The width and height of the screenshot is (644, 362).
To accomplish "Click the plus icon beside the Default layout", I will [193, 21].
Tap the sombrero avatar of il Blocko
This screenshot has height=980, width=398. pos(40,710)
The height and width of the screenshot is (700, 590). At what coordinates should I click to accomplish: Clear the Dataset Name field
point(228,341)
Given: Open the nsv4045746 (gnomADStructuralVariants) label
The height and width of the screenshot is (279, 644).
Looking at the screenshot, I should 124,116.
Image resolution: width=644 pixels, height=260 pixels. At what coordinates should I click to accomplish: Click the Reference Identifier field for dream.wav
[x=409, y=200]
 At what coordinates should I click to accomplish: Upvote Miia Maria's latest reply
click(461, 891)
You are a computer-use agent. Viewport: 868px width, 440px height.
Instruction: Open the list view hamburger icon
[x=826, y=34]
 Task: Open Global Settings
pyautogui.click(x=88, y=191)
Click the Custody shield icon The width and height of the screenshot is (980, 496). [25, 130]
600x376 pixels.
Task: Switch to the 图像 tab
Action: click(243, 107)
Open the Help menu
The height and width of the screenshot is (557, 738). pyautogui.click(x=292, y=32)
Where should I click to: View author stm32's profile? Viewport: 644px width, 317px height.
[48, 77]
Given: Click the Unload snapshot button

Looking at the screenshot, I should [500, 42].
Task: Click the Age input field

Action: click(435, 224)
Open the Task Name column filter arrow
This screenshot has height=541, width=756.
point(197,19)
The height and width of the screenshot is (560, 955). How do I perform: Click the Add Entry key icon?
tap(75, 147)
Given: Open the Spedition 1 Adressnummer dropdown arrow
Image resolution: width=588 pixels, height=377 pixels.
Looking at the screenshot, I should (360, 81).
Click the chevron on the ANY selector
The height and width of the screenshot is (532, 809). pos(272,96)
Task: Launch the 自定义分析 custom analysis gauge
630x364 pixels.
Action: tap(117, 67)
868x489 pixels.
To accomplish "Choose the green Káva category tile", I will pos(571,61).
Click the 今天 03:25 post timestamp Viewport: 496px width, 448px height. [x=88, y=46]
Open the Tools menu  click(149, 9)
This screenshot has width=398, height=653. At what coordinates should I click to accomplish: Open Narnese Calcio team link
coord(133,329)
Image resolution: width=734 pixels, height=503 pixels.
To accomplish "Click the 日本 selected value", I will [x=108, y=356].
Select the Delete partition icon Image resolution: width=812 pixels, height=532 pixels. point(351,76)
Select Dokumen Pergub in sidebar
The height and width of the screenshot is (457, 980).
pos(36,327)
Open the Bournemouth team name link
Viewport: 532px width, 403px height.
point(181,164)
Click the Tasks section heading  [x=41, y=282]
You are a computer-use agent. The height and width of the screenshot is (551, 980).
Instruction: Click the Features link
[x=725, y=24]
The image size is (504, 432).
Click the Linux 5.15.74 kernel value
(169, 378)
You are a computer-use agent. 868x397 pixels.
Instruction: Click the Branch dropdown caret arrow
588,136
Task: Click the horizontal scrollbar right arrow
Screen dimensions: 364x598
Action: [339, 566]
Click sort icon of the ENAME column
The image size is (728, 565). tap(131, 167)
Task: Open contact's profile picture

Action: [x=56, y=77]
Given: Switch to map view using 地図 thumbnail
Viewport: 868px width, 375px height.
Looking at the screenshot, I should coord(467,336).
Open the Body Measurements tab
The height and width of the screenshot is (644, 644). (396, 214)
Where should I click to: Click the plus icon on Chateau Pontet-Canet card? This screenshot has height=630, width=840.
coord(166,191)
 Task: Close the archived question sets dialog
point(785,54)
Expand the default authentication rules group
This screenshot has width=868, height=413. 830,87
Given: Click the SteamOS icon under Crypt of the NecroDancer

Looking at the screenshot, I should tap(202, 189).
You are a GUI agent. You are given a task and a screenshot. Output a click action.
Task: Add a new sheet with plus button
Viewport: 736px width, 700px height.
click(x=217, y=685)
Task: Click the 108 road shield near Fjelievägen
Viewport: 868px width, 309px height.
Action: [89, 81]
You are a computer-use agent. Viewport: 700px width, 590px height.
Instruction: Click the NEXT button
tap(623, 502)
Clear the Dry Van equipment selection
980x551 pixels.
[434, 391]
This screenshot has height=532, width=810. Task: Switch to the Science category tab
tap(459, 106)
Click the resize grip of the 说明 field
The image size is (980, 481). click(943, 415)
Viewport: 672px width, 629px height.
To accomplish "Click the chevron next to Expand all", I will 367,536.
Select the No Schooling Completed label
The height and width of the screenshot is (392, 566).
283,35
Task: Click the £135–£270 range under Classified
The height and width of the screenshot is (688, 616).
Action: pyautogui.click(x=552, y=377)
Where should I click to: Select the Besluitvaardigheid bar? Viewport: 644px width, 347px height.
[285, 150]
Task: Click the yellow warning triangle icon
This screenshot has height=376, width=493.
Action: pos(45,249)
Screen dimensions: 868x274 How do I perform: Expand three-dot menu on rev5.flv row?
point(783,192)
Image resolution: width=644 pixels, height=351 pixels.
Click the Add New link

* * *

#### TASK TO CARRY OUT
From the entries above, print the lines beginning at the one with "Click the Linux 5.15.74 kernel value" and stopping after the one with "You are a GUI", exactly as written and with nothing else.

#### ANSWER BELOW
Click the Linux 5.15.74 kernel value
(169, 378)
You are a computer-use agent. 868x397 pixels.
Instruction: Click the Branch dropdown caret arrow
588,136
Task: Click the horizontal scrollbar right arrow
Screen dimensions: 364x598
Action: [339, 566]
Click sort icon of the ENAME column
The image size is (728, 565). tap(131, 167)
Task: Open contact's profile picture

Action: [x=56, y=77]
Given: Switch to map view using 地図 thumbnail
Viewport: 868px width, 375px height.
Looking at the screenshot, I should coord(467,336).
Open the Body Measurements tab
The height and width of the screenshot is (644, 644). (396, 214)
Where should I click to: Click the plus icon on Chateau Pontet-Canet card? This screenshot has height=630, width=840.
coord(166,191)
 Task: Close the archived question sets dialog
point(785,54)
Expand the default authentication rules group
This screenshot has width=868, height=413. 830,87
Given: Click the SteamOS icon under Crypt of the NecroDancer

Looking at the screenshot, I should tap(202, 189).
You are a GUI agent. You are given a task and a screenshot. Output a click action.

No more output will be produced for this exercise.